■ Task details
Render the records below as a numbered list, skipping any blank lines.

Target position records:
▼▼▼

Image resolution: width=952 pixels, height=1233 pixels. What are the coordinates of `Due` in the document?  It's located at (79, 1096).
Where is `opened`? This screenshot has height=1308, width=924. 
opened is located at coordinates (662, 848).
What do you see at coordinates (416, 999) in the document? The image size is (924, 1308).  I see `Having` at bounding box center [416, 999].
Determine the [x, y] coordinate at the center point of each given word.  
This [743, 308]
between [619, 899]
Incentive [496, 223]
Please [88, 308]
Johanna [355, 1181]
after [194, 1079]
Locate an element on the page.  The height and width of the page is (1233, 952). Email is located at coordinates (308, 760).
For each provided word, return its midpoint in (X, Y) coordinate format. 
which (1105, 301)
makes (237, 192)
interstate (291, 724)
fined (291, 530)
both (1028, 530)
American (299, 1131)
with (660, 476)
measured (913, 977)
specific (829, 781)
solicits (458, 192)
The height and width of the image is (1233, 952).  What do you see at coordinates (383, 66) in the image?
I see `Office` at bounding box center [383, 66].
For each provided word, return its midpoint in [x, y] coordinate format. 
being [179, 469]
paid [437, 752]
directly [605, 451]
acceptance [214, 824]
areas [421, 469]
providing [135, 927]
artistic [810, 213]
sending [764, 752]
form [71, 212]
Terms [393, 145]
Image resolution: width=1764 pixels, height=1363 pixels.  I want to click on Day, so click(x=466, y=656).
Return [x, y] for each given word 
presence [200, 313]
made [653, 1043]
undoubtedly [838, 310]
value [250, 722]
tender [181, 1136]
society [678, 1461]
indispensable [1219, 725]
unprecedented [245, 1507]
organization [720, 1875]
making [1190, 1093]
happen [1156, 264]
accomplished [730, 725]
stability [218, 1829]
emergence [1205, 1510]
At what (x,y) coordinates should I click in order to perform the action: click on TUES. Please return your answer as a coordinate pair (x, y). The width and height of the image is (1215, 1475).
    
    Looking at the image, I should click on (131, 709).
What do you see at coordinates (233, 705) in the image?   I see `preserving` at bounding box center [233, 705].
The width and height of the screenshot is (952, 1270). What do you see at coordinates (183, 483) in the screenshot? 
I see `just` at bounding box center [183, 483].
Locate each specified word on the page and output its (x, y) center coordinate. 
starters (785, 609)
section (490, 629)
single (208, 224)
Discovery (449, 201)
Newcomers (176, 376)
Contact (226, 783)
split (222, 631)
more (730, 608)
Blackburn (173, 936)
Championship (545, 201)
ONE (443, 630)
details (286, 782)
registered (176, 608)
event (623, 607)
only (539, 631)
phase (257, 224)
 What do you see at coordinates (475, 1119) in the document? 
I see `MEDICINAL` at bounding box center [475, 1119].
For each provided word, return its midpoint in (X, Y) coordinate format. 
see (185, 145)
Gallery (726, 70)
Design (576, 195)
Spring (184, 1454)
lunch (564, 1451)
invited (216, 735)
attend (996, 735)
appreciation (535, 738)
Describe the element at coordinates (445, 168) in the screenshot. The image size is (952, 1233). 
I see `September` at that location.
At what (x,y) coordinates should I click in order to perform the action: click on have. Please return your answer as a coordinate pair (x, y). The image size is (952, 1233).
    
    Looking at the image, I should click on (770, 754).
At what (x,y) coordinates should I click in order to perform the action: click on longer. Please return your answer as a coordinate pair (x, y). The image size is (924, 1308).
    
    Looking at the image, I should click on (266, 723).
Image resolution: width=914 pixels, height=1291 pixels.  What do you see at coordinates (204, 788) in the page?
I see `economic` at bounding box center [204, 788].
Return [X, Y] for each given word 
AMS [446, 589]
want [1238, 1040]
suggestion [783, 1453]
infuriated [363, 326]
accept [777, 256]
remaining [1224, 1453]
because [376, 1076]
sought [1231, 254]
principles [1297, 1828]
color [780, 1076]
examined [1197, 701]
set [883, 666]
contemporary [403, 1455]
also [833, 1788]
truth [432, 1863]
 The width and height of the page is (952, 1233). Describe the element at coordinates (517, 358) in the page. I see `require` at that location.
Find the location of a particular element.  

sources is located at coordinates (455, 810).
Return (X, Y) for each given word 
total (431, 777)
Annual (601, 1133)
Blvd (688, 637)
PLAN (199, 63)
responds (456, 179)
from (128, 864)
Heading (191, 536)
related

▲▲▲

■ Written reply
1. Image resolution: width=952 pixels, height=1233 pixels. What are the coordinates of `Due` in the document?  It's located at (79, 1096).
2. Where is `opened`? This screenshot has height=1308, width=924. 
3. opened is located at coordinates (662, 848).
4. What do you see at coordinates (416, 999) in the document? The image size is (924, 1308).  I see `Having` at bounding box center [416, 999].
5. Determine the [x, y] coordinate at the center point of each given word.  
6. This [743, 308]
7. between [619, 899]
8. Incentive [496, 223]
9. Please [88, 308]
10. Johanna [355, 1181]
11. after [194, 1079]
12. Locate an element on the page.  The height and width of the page is (1233, 952). Email is located at coordinates (308, 760).
13. For each provided word, return its midpoint in (X, Y) coordinate format. 
14. which (1105, 301)
15. makes (237, 192)
16. interstate (291, 724)
17. fined (291, 530)
18. both (1028, 530)
19. American (299, 1131)
20. with (660, 476)
21. measured (913, 977)
22. specific (829, 781)
23. solicits (458, 192)
24. The height and width of the image is (1233, 952).  What do you see at coordinates (383, 66) in the image?
25. I see `Office` at bounding box center [383, 66].
26. For each provided word, return its midpoint in [x, y] coordinate format. 
27. being [179, 469]
28. paid [437, 752]
29. directly [605, 451]
30. acceptance [214, 824]
31. areas [421, 469]
32. providing [135, 927]
33. artistic [810, 213]
34. sending [764, 752]
35. form [71, 212]
36. Terms [393, 145]
37. Image resolution: width=1764 pixels, height=1363 pixels.  I want to click on Day, so click(x=466, y=656).
38. Return [x, y] for each given word 
39. presence [200, 313]
40. made [653, 1043]
41. undoubtedly [838, 310]
42. value [250, 722]
43. tender [181, 1136]
44. society [678, 1461]
45. indispensable [1219, 725]
46. unprecedented [245, 1507]
47. organization [720, 1875]
48. making [1190, 1093]
49. happen [1156, 264]
50. accomplished [730, 725]
51. stability [218, 1829]
52. emergence [1205, 1510]
53. At what (x,y) coordinates should I click in order to perform the action: click on TUES. Please return your answer as a coordinate pair (x, y). The width and height of the image is (1215, 1475).
54.     Looking at the image, I should click on (131, 709).
55. What do you see at coordinates (233, 705) in the image?   I see `preserving` at bounding box center [233, 705].
56. The width and height of the screenshot is (952, 1270). What do you see at coordinates (183, 483) in the screenshot? 
57. I see `just` at bounding box center [183, 483].
58. Locate each specified word on the page and output its (x, y) center coordinate. 
59. starters (785, 609)
60. section (490, 629)
61. single (208, 224)
62. Discovery (449, 201)
63. Newcomers (176, 376)
64. Contact (226, 783)
65. split (222, 631)
66. more (730, 608)
67. Blackburn (173, 936)
68. Championship (545, 201)
69. ONE (443, 630)
70. details (286, 782)
71. registered (176, 608)
72. event (623, 607)
73. only (539, 631)
74. phase (257, 224)
75.  What do you see at coordinates (475, 1119) in the document? 
76. I see `MEDICINAL` at bounding box center [475, 1119].
77. For each provided word, return its midpoint in (X, Y) coordinate format. 
78. see (185, 145)
79. Gallery (726, 70)
80. Design (576, 195)
81. Spring (184, 1454)
82. lunch (564, 1451)
83. invited (216, 735)
84. attend (996, 735)
85. appreciation (535, 738)
86. Describe the element at coordinates (445, 168) in the screenshot. The image size is (952, 1233). 
87. I see `September` at that location.
88. At what (x,y) coordinates should I click in order to perform the action: click on have. Please return your answer as a coordinate pair (x, y). The image size is (952, 1233).
89.     Looking at the image, I should click on (770, 754).
90. At what (x,y) coordinates should I click in order to perform the action: click on longer. Please return your answer as a coordinate pair (x, y). The image size is (924, 1308).
91.     Looking at the image, I should click on (266, 723).
92. Image resolution: width=914 pixels, height=1291 pixels.  What do you see at coordinates (204, 788) in the page?
93. I see `economic` at bounding box center [204, 788].
94. Return [X, Y] for each given word 
95. AMS [446, 589]
96. want [1238, 1040]
97. suggestion [783, 1453]
98. infuriated [363, 326]
99. accept [777, 256]
100. remaining [1224, 1453]
101. because [376, 1076]
102. sought [1231, 254]
103. principles [1297, 1828]
104. color [780, 1076]
105. examined [1197, 701]
106. set [883, 666]
107. contemporary [403, 1455]
108. also [833, 1788]
109. truth [432, 1863]
110.  The width and height of the page is (952, 1233). Describe the element at coordinates (517, 358) in the page. I see `require` at that location.
111. Find the location of a particular element.  
112. sources is located at coordinates (455, 810).
113. Return (X, Y) for each given word 
114. total (431, 777)
115. Annual (601, 1133)
116. Blvd (688, 637)
117. PLAN (199, 63)
118. responds (456, 179)
119. from (128, 864)
120. Heading (191, 536)
121. related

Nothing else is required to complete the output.